— Осенью было. Нет, че это я? — Алеха потер черным кулаком лоб: — Летом было. В середине июня. В лесу черница цвела, рябина и всякая ягода. Мы перемещались с участка на участок. Я тянул сани с будкой. В будке были такие же вот трудяги, как вы, и струмент. Дорога старая, еще в войну геологами проложенная, вся уже заросла сквозь, где травкой, где мхом, где кустом. Еду. Дремлю. По радиатору ветками хлешшет, по кабине шеборшит. Привычно. И вот ровно кто толкнул меня под бок. Вроде бы проснулся, вроде бы и нет. Покажись мне, на дороге, в самой середке, в ягодниках, под калиновым сохлым кустиком гнездо. Большое. И птица на ем. Большая. Я уж наезжаю на него. Э-эх, Алеха, Алеха! Скоко тебе говорили: «Не дремли за рулем!..»

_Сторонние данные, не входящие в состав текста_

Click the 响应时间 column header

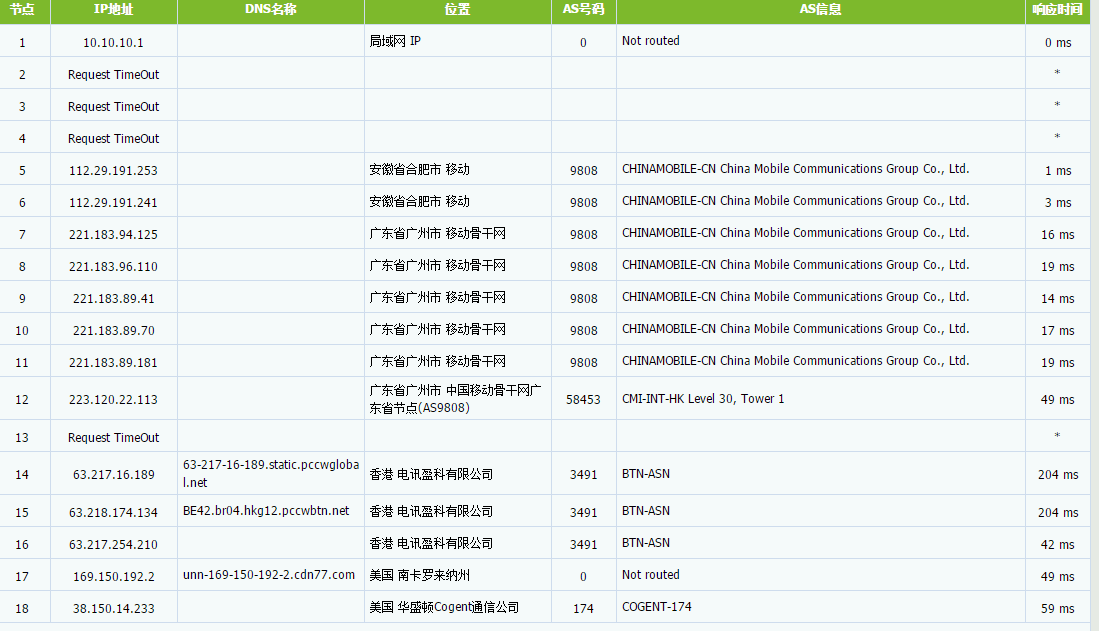[1058, 10]
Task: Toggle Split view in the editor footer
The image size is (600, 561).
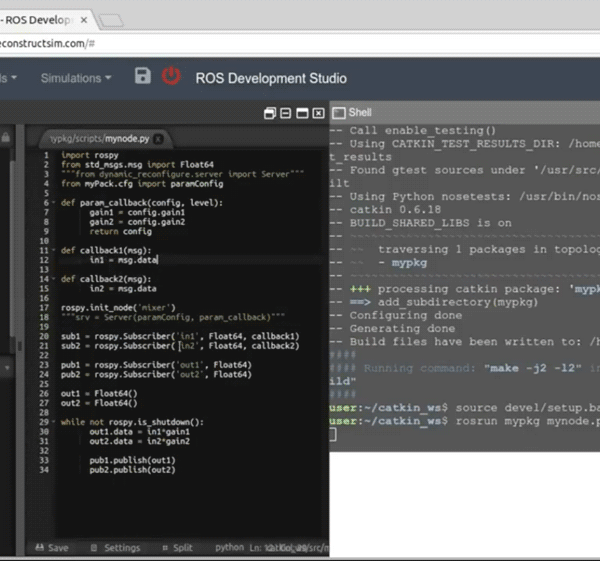Action: click(x=177, y=548)
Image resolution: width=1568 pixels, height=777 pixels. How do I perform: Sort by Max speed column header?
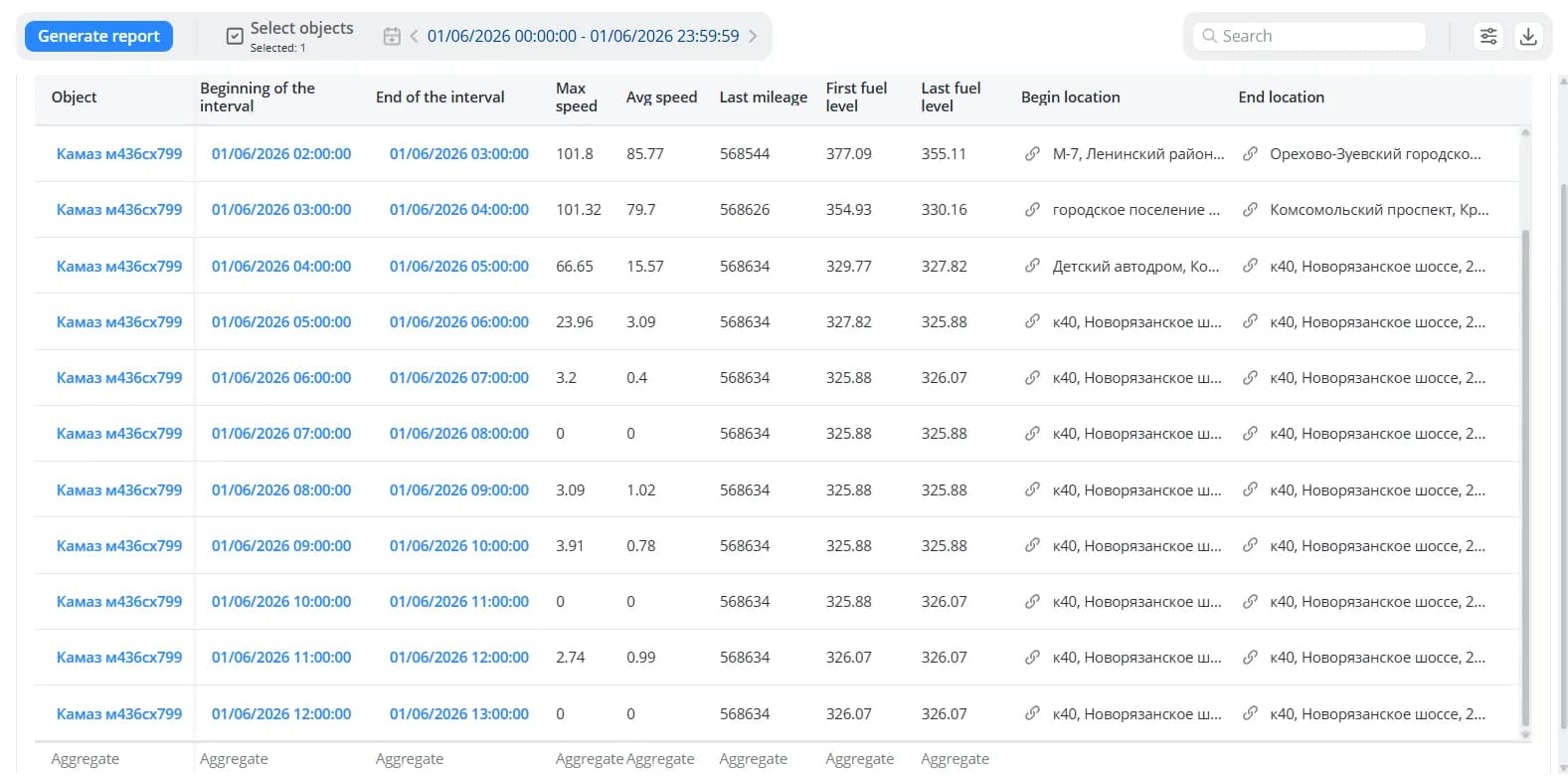(x=577, y=97)
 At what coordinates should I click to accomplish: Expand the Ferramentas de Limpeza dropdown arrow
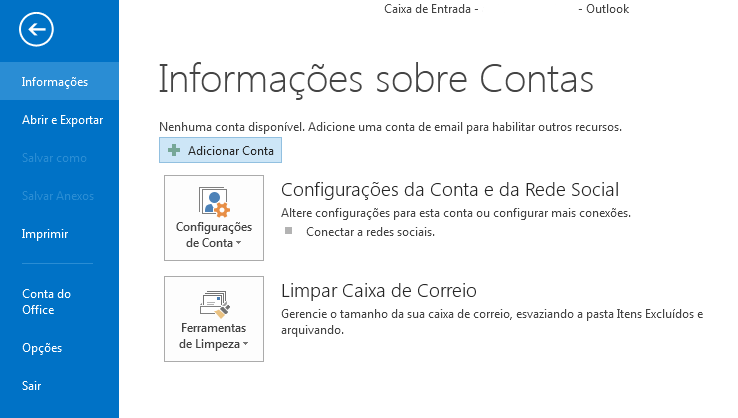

Остановил машину, бегу, всмятку, думаю, и птица, и яйца… Аж вот сердце зашлося, как с большого похмелья. Подбегаю. Все на месте! Птица сидит на гнезде — попала меж гусениц, меж полозьев. И усидела. Это ж какое мужество, какая героизма! — Голос Алехи возвысился и оглушил, должно быть, и самого Алеху. Он прервался, ерзнул на сиденье, будто удобней устраивался, и все под ним заскрипело и даже чего-то, какая-то гайка или железяка, тонко и жалобно проскулило. — И вот, сидит, стало быть, капалуха, глаза закрыла. Меня не видит. Ничего не видит. Ничего не слышит. И вроде бы как завяла, мертвая сделалась. Я потрогал ее пальцем: перо свалялось, все мясо в кости провалилось, но тело горячее. «Сиди, — говорю, — не боись меня!». Оглянулся: никого нету, погладил ее украдкой, а то ведь оборжут.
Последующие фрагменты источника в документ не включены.